インクルージョンから得られる洞察
9月 29, 2014
天然宝石は一般的に合成品よりもはるかに価値が高いため、天然かどうかを正確に識別できるスキルは非常に役に立ちます。 天然の宝石か合成宝石であるかを判断するための最善の手法の一つは、インクルージョンのタイプや種類に注目することです。
特定の種類のインクルージョンは、合成宝石よりも天然の宝石に多く見られます。 ニードル、クラウド、液体、および結晶は、天然宝石に見られる典型的なインクルージョンの一例です。
合成宝石は一般的に、その成長法に特有のインクルージョンがあります。 半透明から不透明の色、粗さ、蜘蛛の巣のような外観といった特徴はその例です。天然、透明、あるいは部分的修復を施した「フィンガープリント」といったインクルージョンとは全く性質が異なります。 例えば、半透明または不透明の白色や、黄色がかった粒状に見えるフラックス・インクルージョンは、フラックス法で生成された合成石に見られる典型的なインクルージョンです。
「インクルージョンの種類と特徴を理解すると、天然石か合成石かを識別できるようになります。 そして、石の歴史や価値を理解するのに役立ちます。」とGIAカールスバッド、オンキャンパス・ラボ宝石学指導マネージャーのBrenda Harwickは話します。
Eduard Josef GübelinとJohn Koivula著の「Photoatlas of Inclusions in Gemstones(写真図鑑 宝石のインクルージョン)」の3巻は、このテーマを扱った決定版として広く認知されています。 これらの貴重な資料について詳しく知りたい方は、store.gia.edu にアクセスし、キーワード「Koivula」と入力して下さい。
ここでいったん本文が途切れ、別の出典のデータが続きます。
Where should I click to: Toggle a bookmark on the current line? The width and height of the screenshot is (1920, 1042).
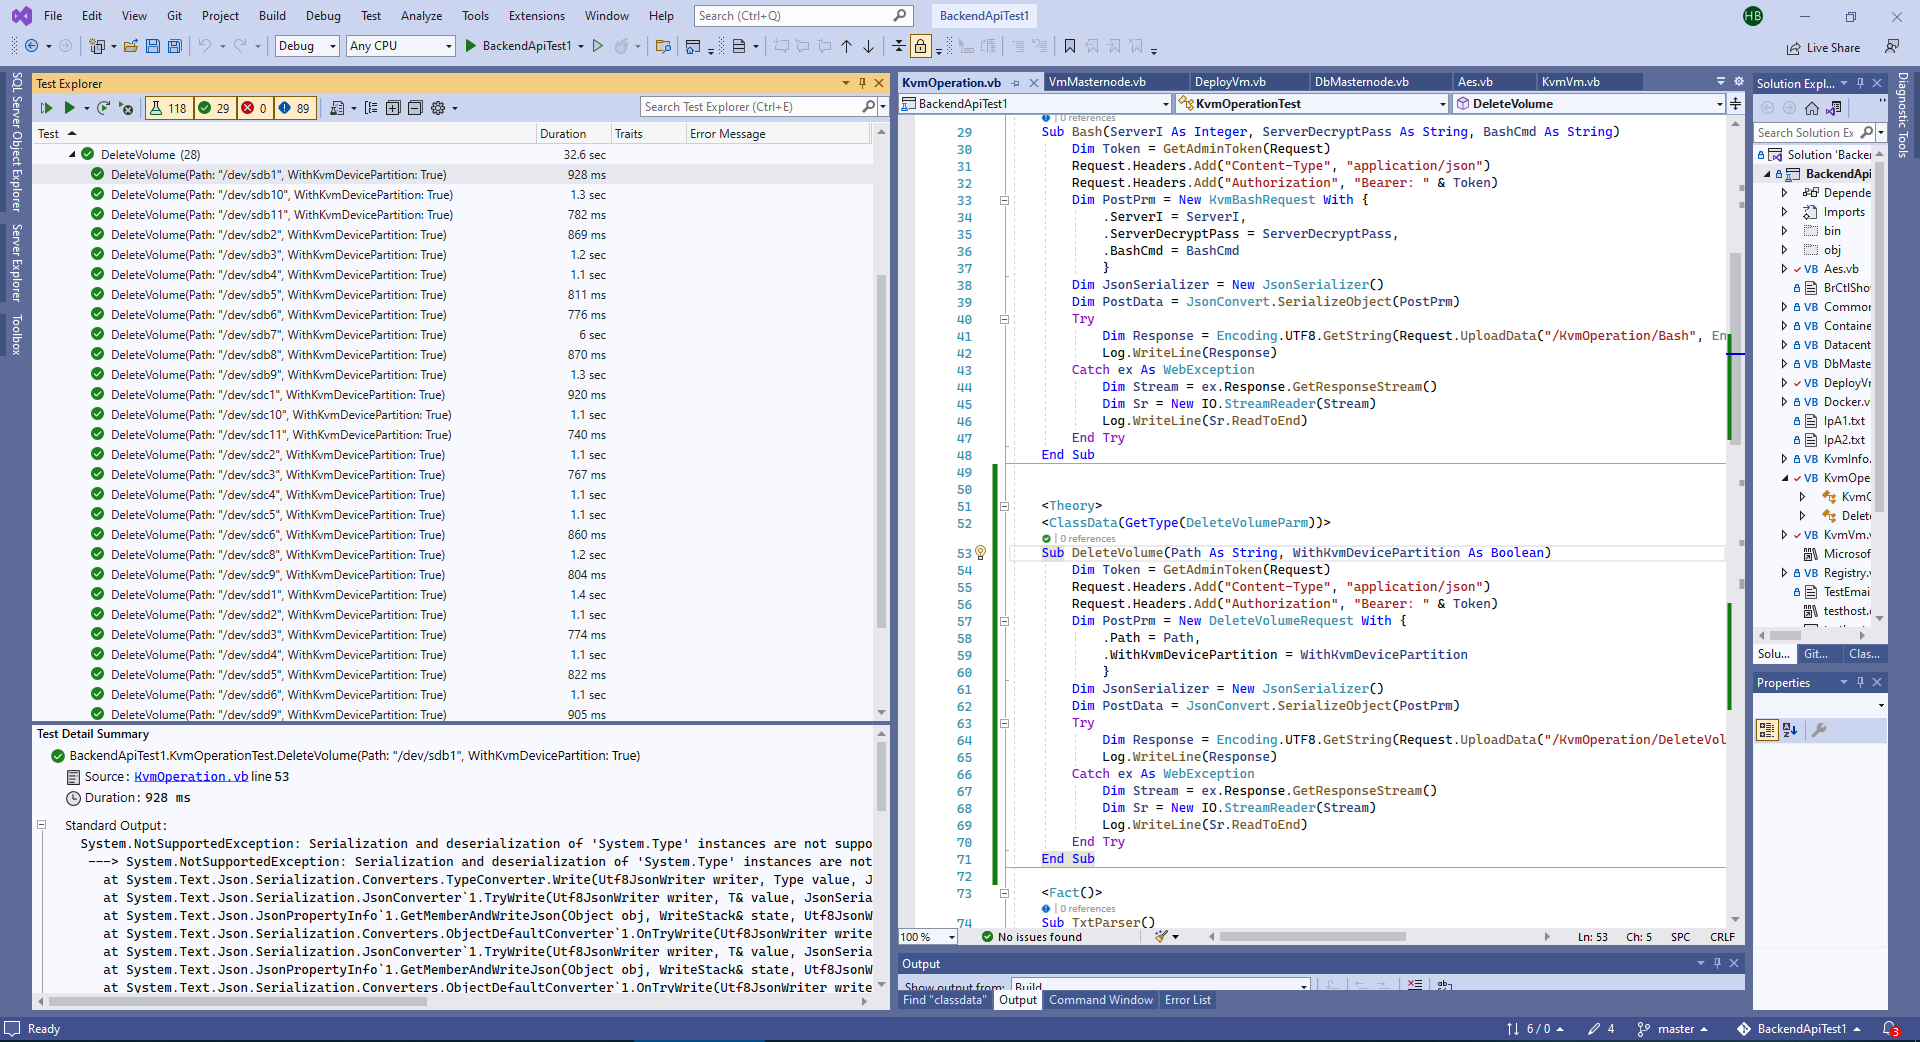tap(1069, 46)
GIAの学生の中には、インクルージョンを構成する特定の鉱物に強い興味を抱くあまり、目の前で観察している一般的な種類のインクルージョンに関心を向けない人もいます。
研究のヒント:まずは、全般的なインクルージョンの特定に熟達しましょう。その後に、特定の構成鉱物に対する好奇心を追求してみましょう。 インクルージョンを構成する鉱物の識別には、高度な化学的および構造的な試験が必要とされることが多いですが、ルチルとジルコンであることが一般的です(宝石の種類による)。
本当に重要なのは、正確な化学組成ではなく、インクルージョンの種類と数なのです。 この点に注意することで、優秀な宝石鑑定士になることができます。
インクルージョンを見る時のポイント
顕微鏡で宝石を見ると、インクルージョンの一般的な種類や数が確認できます。 これは、宝石が天然か合成であるかの判断に役立ちます。そして、この情報が宝石の価値を左右することがあります。
また、顕微鏡で宝石を観察すると、自分の中にインクルージョンの「ビジュアルライブラリ(視覚的な資料の蓄積)」ができます。時間をかけて蓄積されていった「ビジュアルライブラリ」は、新しい石を識別するときの参考になるでしょう。
このことを踏まえ、顕微鏡を使用する際のポイントを以下にお伝えします。
- インクルージョンを調べる時には、明視野照明、暗視野照明、偏光照明、光ファイバー照明など、様々な照明環境を使用しましょう。 これにより、制御された光の経路に宝石がどのように反応するかを確認でき、インクルージョンに関する貴重な情報が得られます。 様々な照明を使用することで、1つの照明環境では見逃しかねない新しい情報が見つかることがあるのです。
- まずは、最も広いウィンドウ(通常はテーブル面)から宝石を覗きましょう。その後、その石のパビリオンを覗きます(インクルージョンをはっきりと確認できるためです)。
- 石を前後に動かしたり傾け、様々な角度から宝石を観察しましょう。